Some learners study for their functional skills qualifications with “limited direct contact with centres or centre staff, sometimes remotely, sometimes on short roll-on/roll-off courses”, meaning that they may have “insufficient evidence” to calculate a result.

Adapted assessment can be used in these cases. This, Ofqual said, is likely to “take the form of either enabling the assessment of centre-assessed components to take place remotely or online (such as the speaking, listening and communicating component in functional skills English), or by making changes to invigilation arrangements whereby learners can sit assessments in their own homes with online invigilation”.

Ofqual said it recognises that enabling some learners to receive calculated grades whilst other learners are expected to sit assessments, may be “perceived to be unfair, and may also pose additional demands on awarding organisations by requiring them to run two sets of arrangements in parallel over the summer months”.

However, the regulator added, “if we did not permit awarding organisations to offer adapted assessments where they felt they had the capacity to do so, because a calculated result could not be awarded safely and validly, then we risk limiting the ability of some learners to receive a result who otherwise might have done so”.

Awarding organisations will be expected to demonstrate to Ofqual that they have given “due consideration to complying with the direction and our technical requirements for calculating results, and that they have a sound rationale for proceeding with adaptation, before deciding not to issue calculated results for any learners”.

 

Students can still be entered for exams

Ofqual told FE Week that providers can still register students for functional skills exams for this summer if they haven’t already.

However, the regulator is concerned about a free-for-all and has advised awarding bodies to be vigilant and ultimately make the decision on which learners can still be entered.

Their consultation document said: “We propose that where an awarding organisation believes it might have learners who were not yet entered for assessments this summer, it should contact all learners registered to take their qualification to ascertain whether or not they intended to take an assessment in coming weeks/months.”

 

The policy applies to all students of all ages

Ofqual’s policy on teacher calculated grades applies to those aged over 19 as well as 16 to 18s.

It also applies to any learner taking functional skills as part of an apprenticeship.

 

How do you moderate functional skills?

Functional skills exams are pass or fail. To calculate the result for students, Ofqual said teachers should use the results of practice assignments or tests, or previously submitted class work, as well as their “professional judgement” of how learners with a similar profile usually perform.

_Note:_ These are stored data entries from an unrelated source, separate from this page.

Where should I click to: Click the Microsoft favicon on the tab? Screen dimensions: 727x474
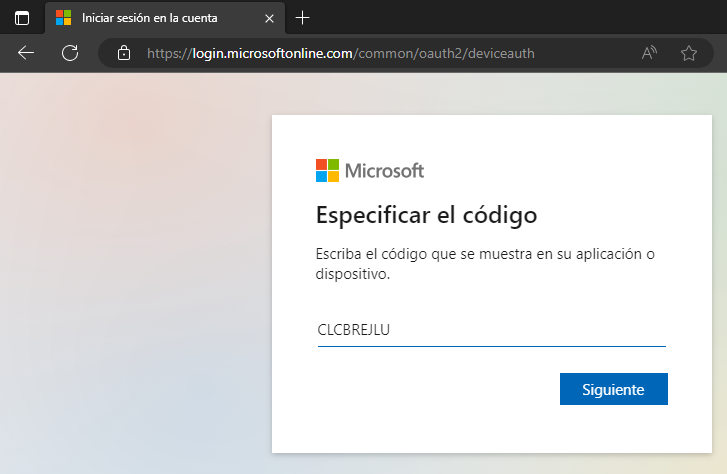click(64, 18)
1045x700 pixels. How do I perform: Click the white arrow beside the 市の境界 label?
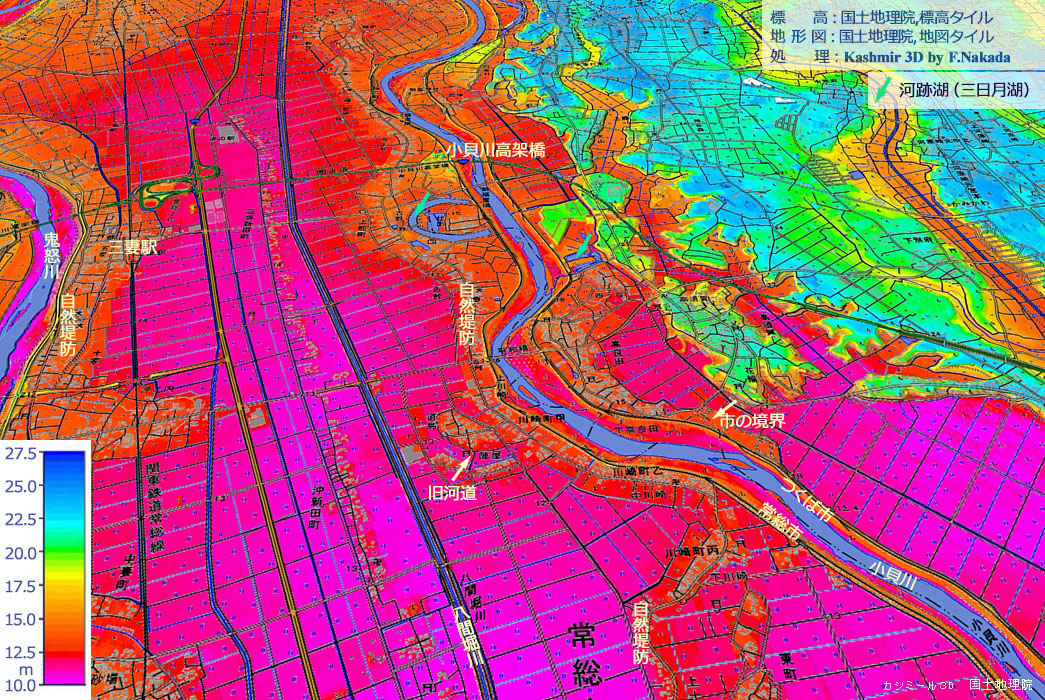[720, 407]
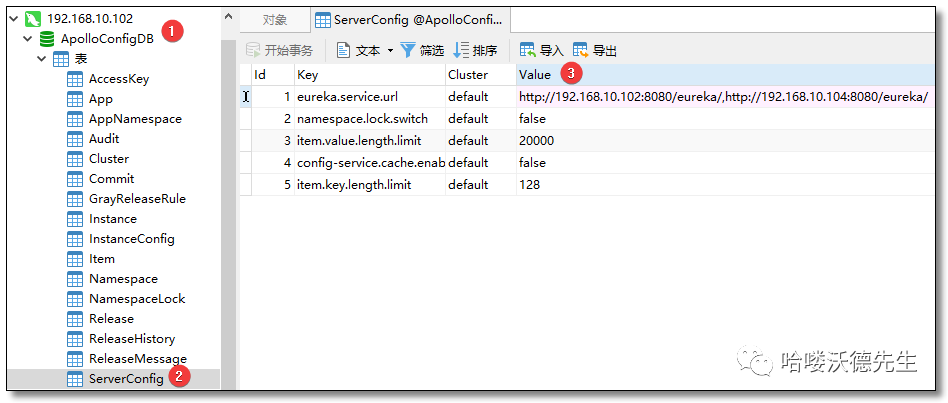Viewport: 948px width, 403px height.
Task: Open the AccessKey table in tree
Action: (118, 78)
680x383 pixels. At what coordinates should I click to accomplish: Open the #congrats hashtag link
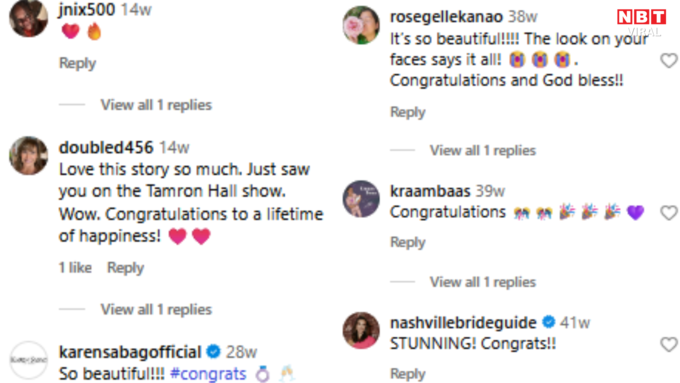208,374
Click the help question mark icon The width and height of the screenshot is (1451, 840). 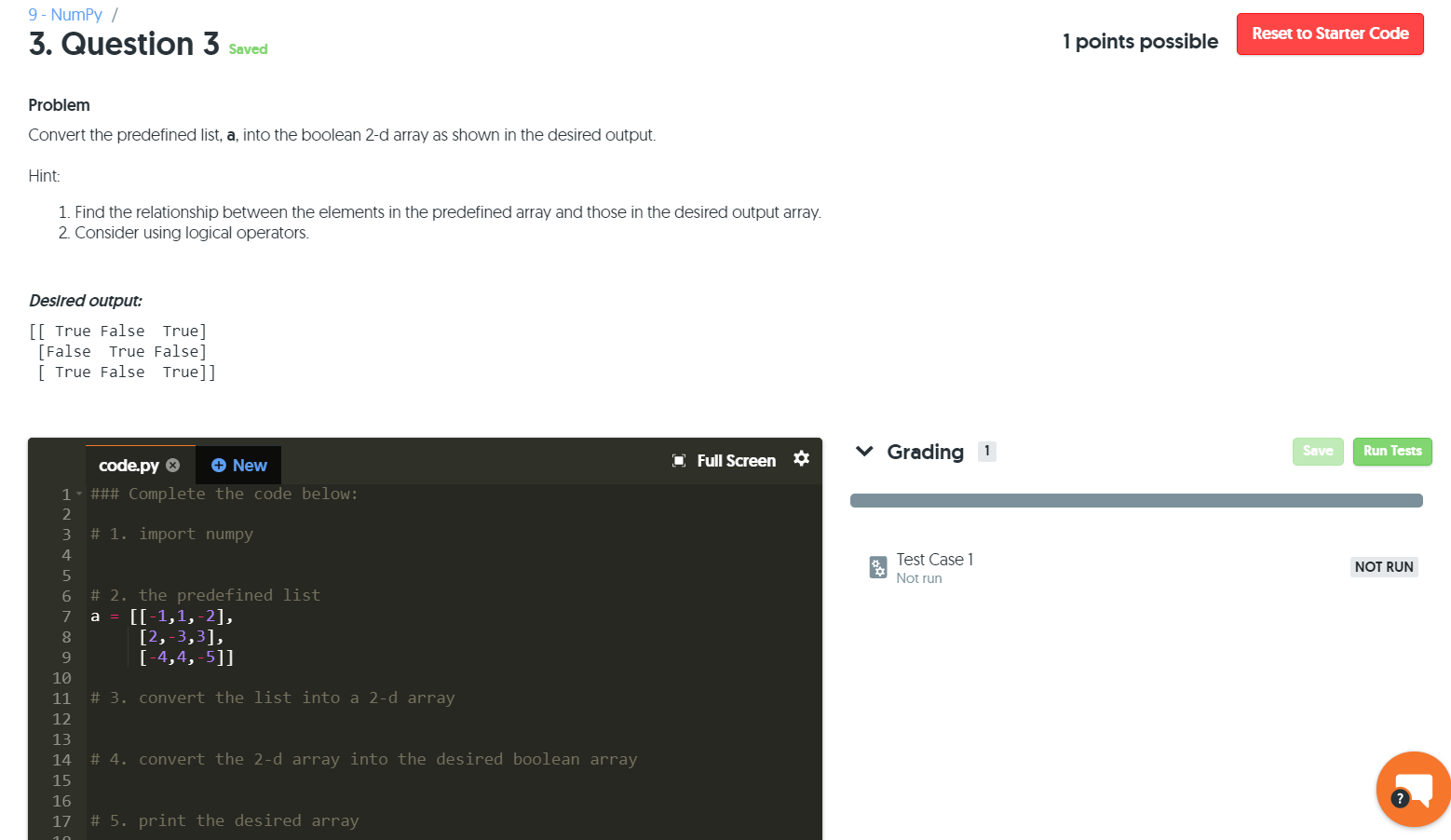(x=1399, y=799)
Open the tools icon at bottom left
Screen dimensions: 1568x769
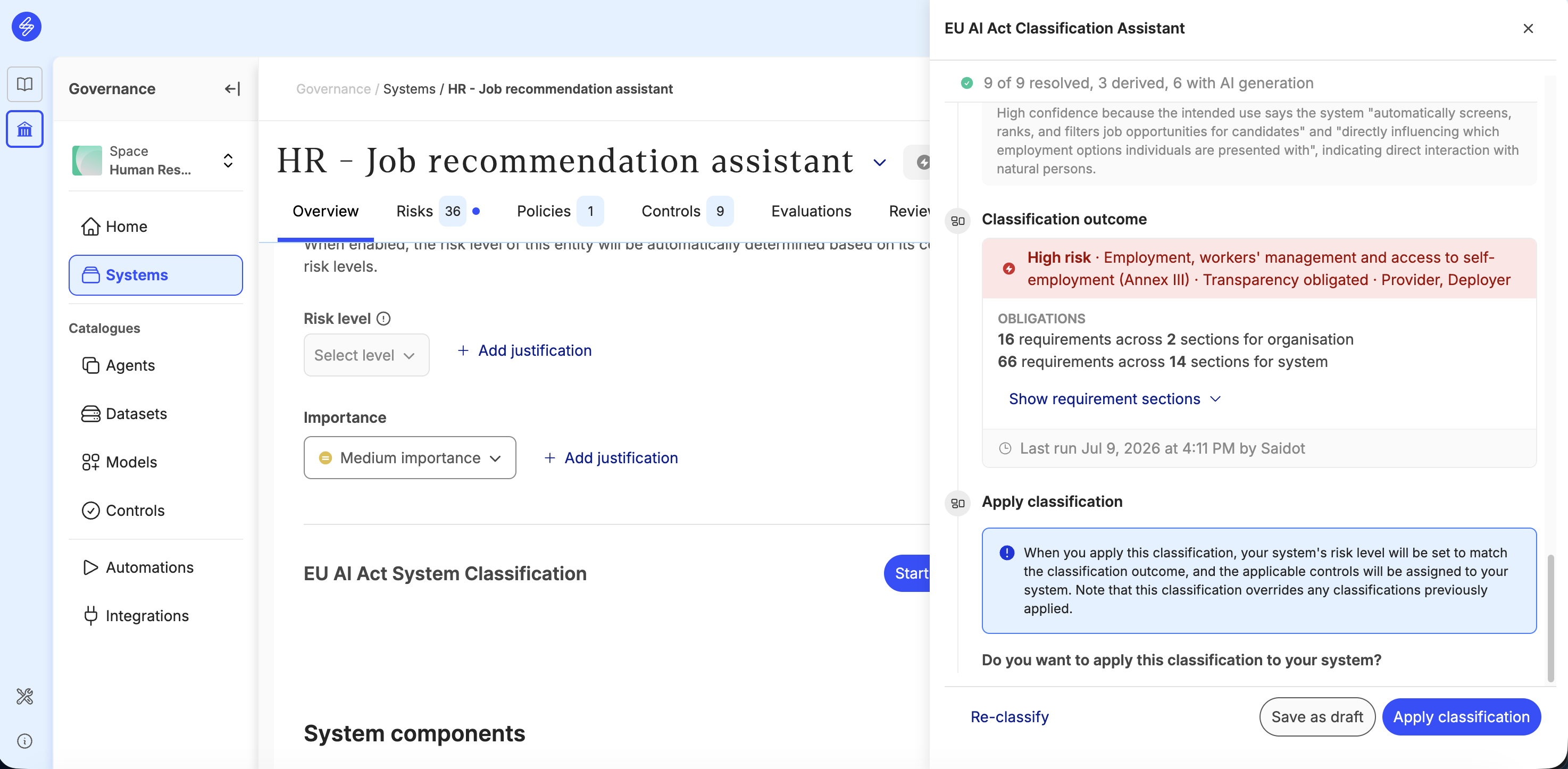tap(24, 696)
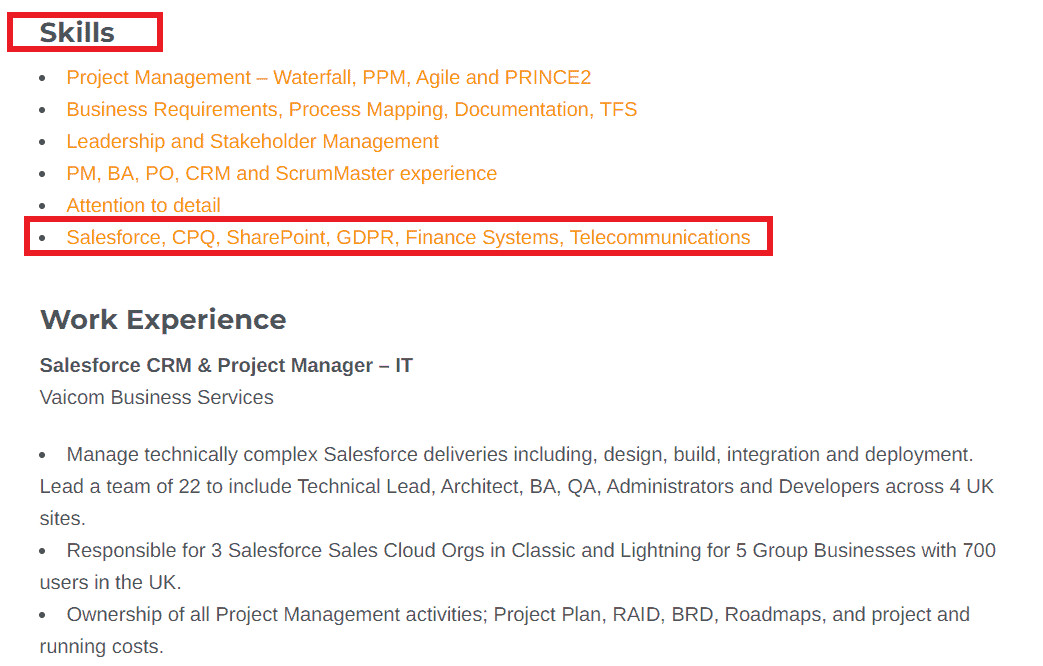The height and width of the screenshot is (666, 1043).
Task: Click the bullet before the Salesforce, CPQ line
Action: tap(42, 239)
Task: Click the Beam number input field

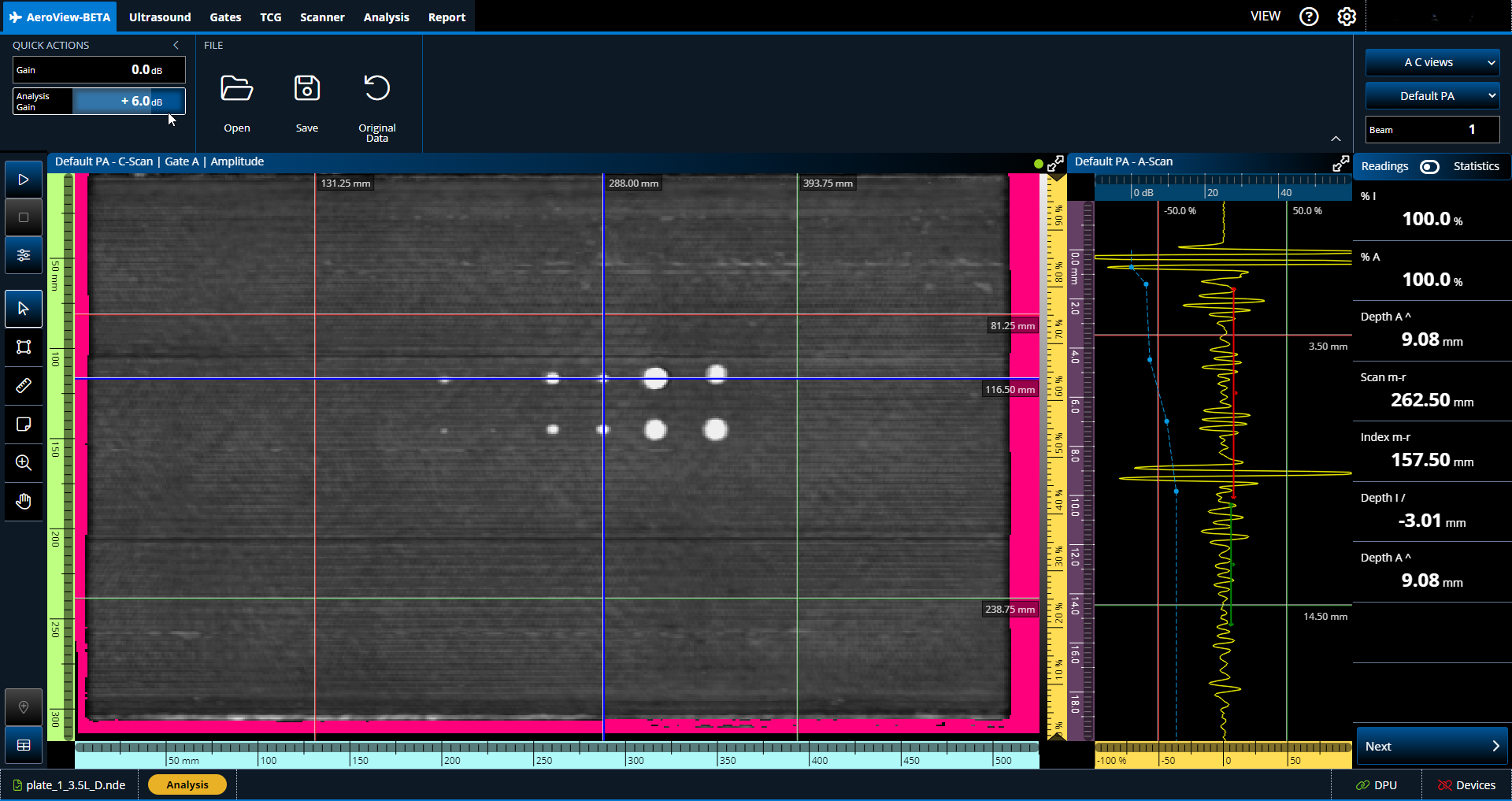Action: click(x=1432, y=129)
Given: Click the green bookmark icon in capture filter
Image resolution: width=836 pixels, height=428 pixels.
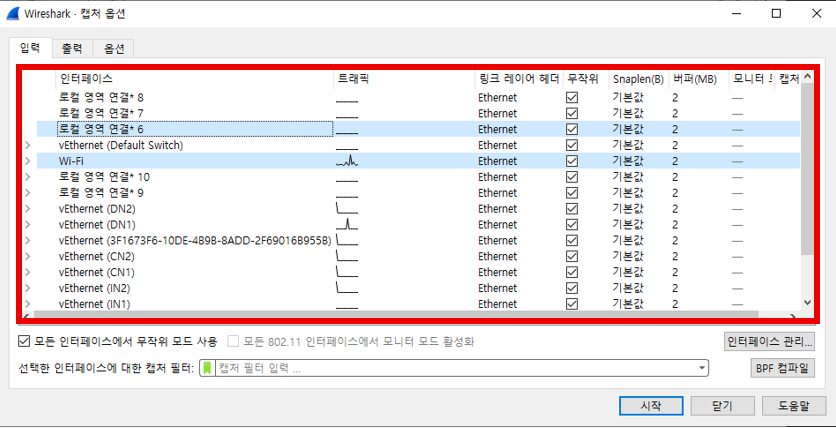Looking at the screenshot, I should 208,368.
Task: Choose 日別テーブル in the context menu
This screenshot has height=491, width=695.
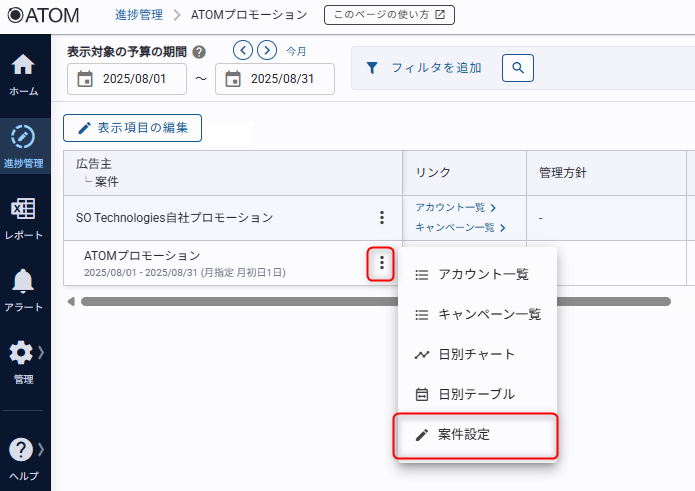Action: coord(475,394)
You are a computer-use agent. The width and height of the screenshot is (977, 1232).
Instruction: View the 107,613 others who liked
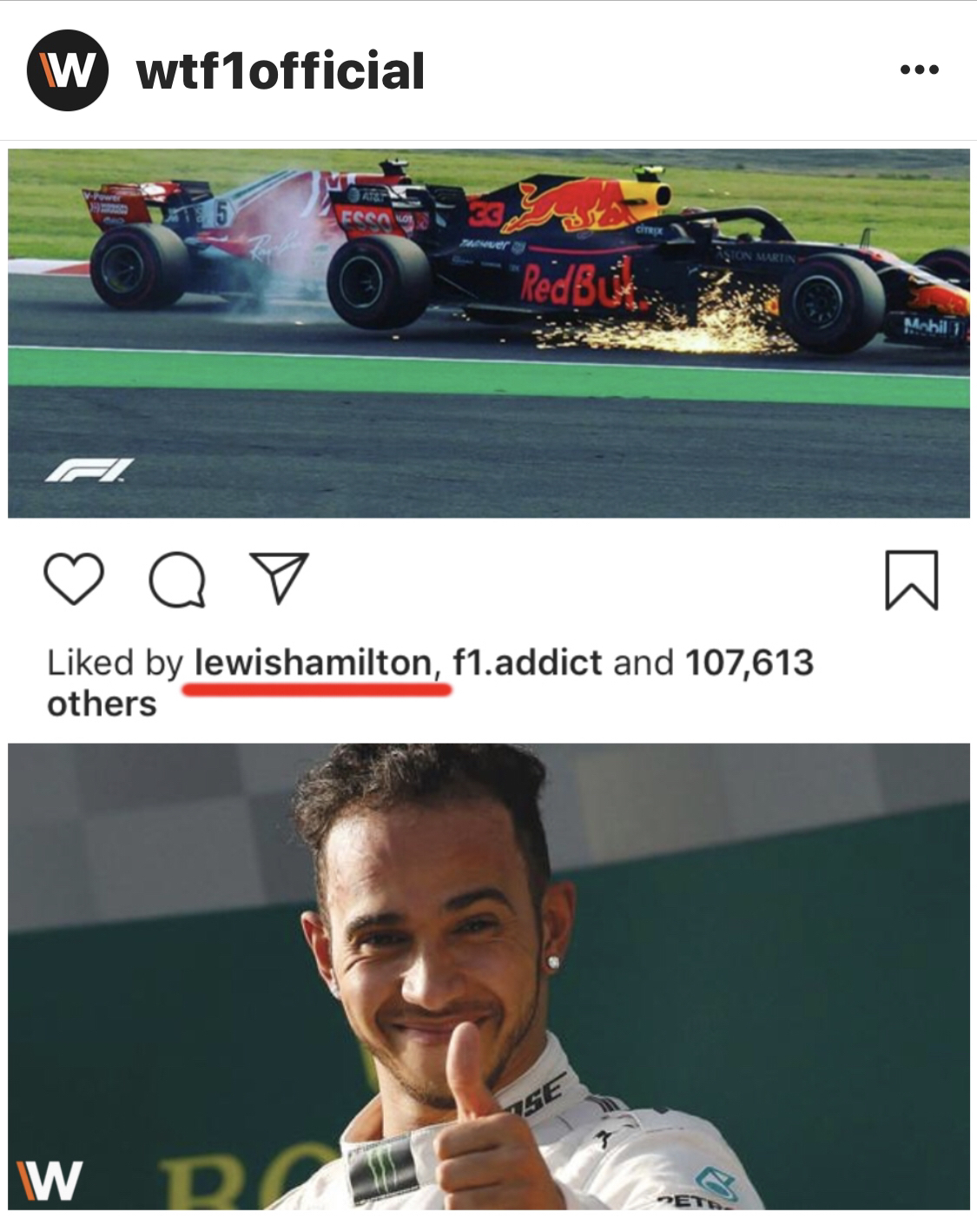click(749, 663)
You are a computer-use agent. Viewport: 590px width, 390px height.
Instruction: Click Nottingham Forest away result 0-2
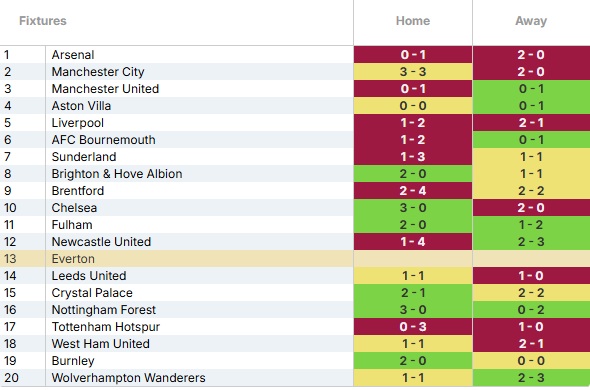pyautogui.click(x=531, y=309)
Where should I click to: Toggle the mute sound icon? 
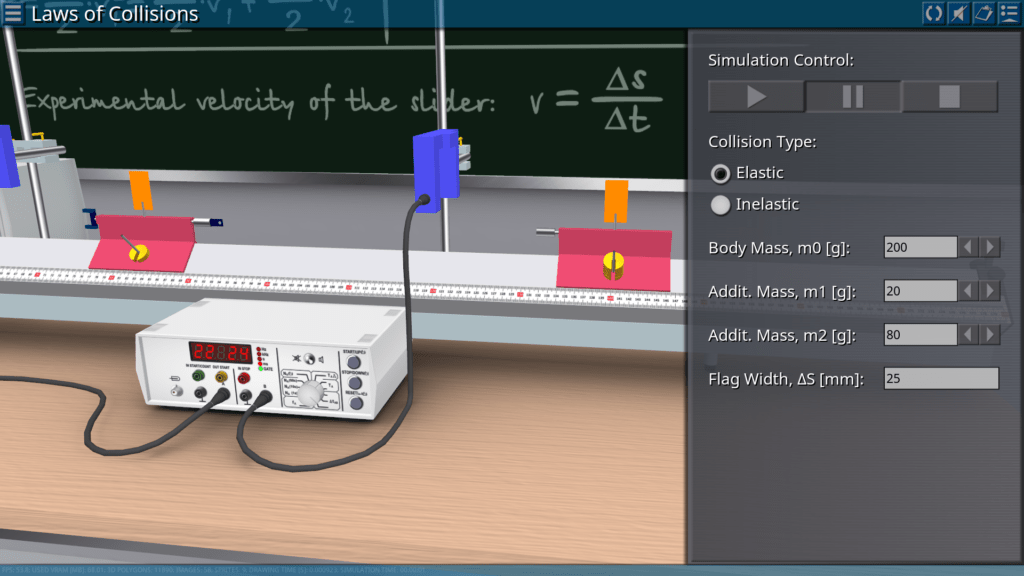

The regulator said the awarding organisation is also likely to have access to a range of information about the centre, such as historical achievement data and centre risk profiles, to “enable them to quality assure centre assessment grades”.

 

 

How can AOs ensure providers submit credible calculated grades?

Ofqual’s consultation says awarding bodies should ask providers for supporting information and evidence, require head of centre sign off, judge pass rates against previous years, and conduct statistical modelling of likely centre outcomes against their assessment grades to ensure credibility of functional skills submissions.

 

Retakes

Functional skills students who cannot receive a calculated result or sit an adapted assessment will be offered opportunities to sit their assessments at a later date, and “as soon as reasonably possible, ideally no later than in the autumn term”.

 

Legacy qualifications extension

Reformed functional skills qualifications were rolled out in September 2019.

The regulation end date for legacy qualifications was set for 31 August, but Ofqual has now extended this to 31 December 2020.

This is “to allow learners who are currently on these qualifications, but who are yet to certificate, an opportunity to complete their qualification”.